(Exercise details) Look below for the line that contains "http://www.uu.nl/staff/WGJHMvanSark/ (132, 1625)", then copy it and each following line exactly, through and including the line that contains "The Dem4BIPV Multiplier".

(Materials provided)
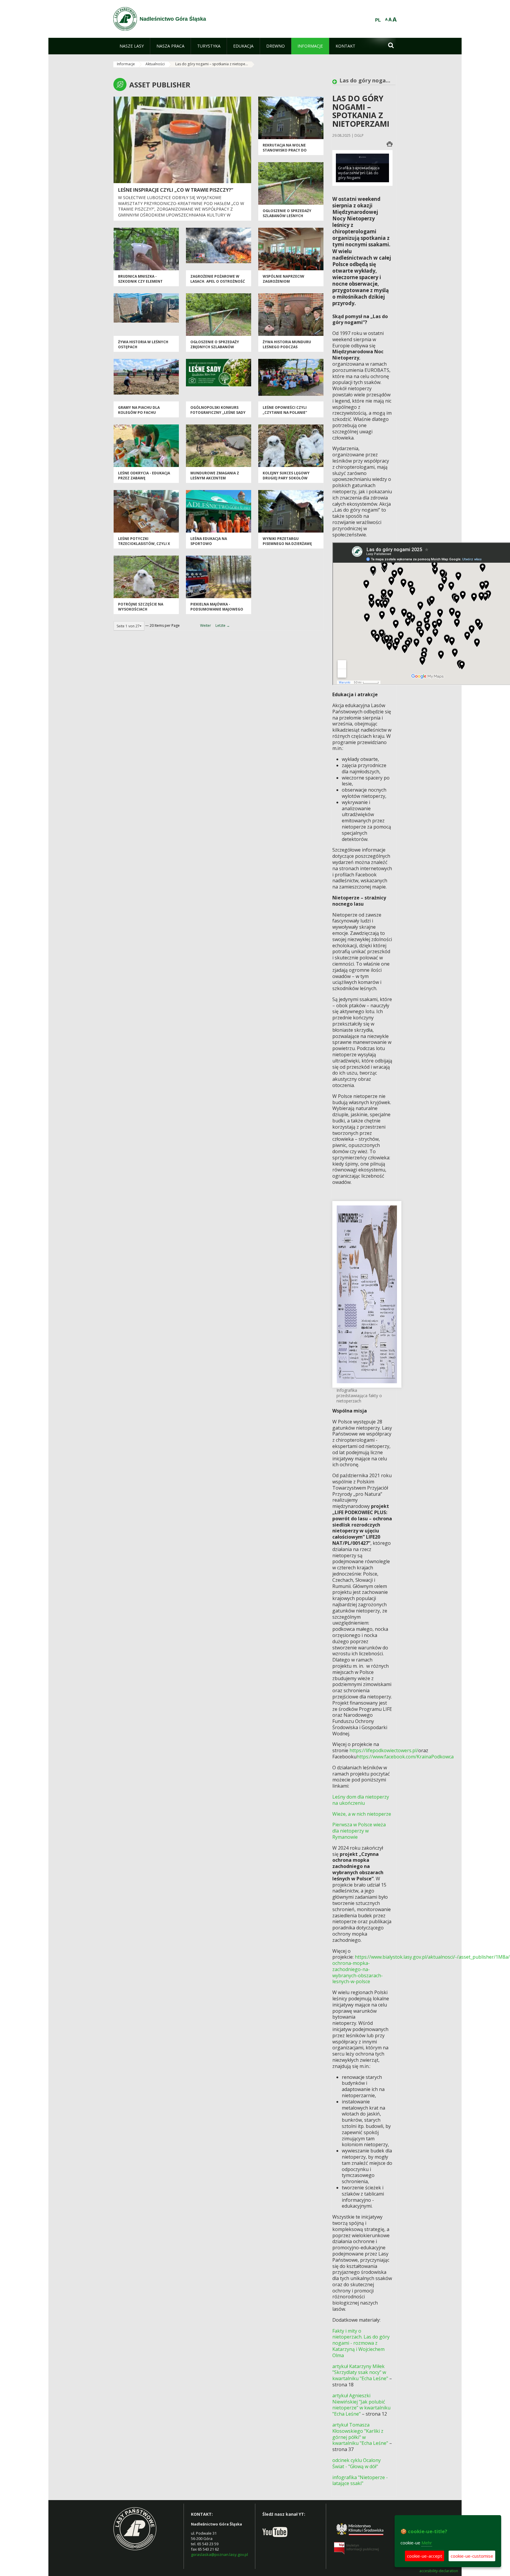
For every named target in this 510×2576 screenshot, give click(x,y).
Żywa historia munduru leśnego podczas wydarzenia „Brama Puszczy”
* * *
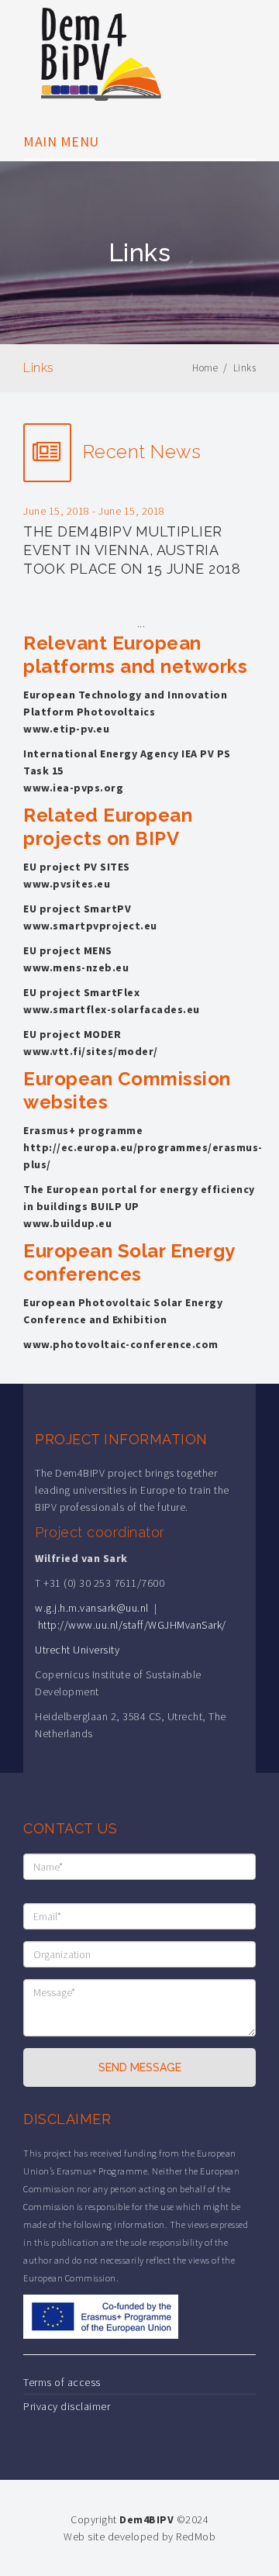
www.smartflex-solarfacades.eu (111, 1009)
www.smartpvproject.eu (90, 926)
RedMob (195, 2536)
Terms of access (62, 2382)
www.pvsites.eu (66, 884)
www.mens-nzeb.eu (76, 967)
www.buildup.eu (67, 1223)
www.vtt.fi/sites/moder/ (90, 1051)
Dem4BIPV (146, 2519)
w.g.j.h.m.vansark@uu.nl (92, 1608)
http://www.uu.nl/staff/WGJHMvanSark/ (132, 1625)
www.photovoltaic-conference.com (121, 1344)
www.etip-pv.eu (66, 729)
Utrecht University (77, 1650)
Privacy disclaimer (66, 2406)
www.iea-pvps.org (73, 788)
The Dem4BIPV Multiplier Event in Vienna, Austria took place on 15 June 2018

(Exercise result)
http://www.uu.nl/staff/WGJHMvanSark/ (132, 1625)
www.photovoltaic-conference.com (121, 1344)
www.etip-pv.eu (66, 729)
Utrecht University (77, 1650)
Privacy disclaimer (66, 2406)
www.iea-pvps.org (73, 788)
The Dem4BIPV Multiplier Event in Vienna, Austria took place on 15 June 2018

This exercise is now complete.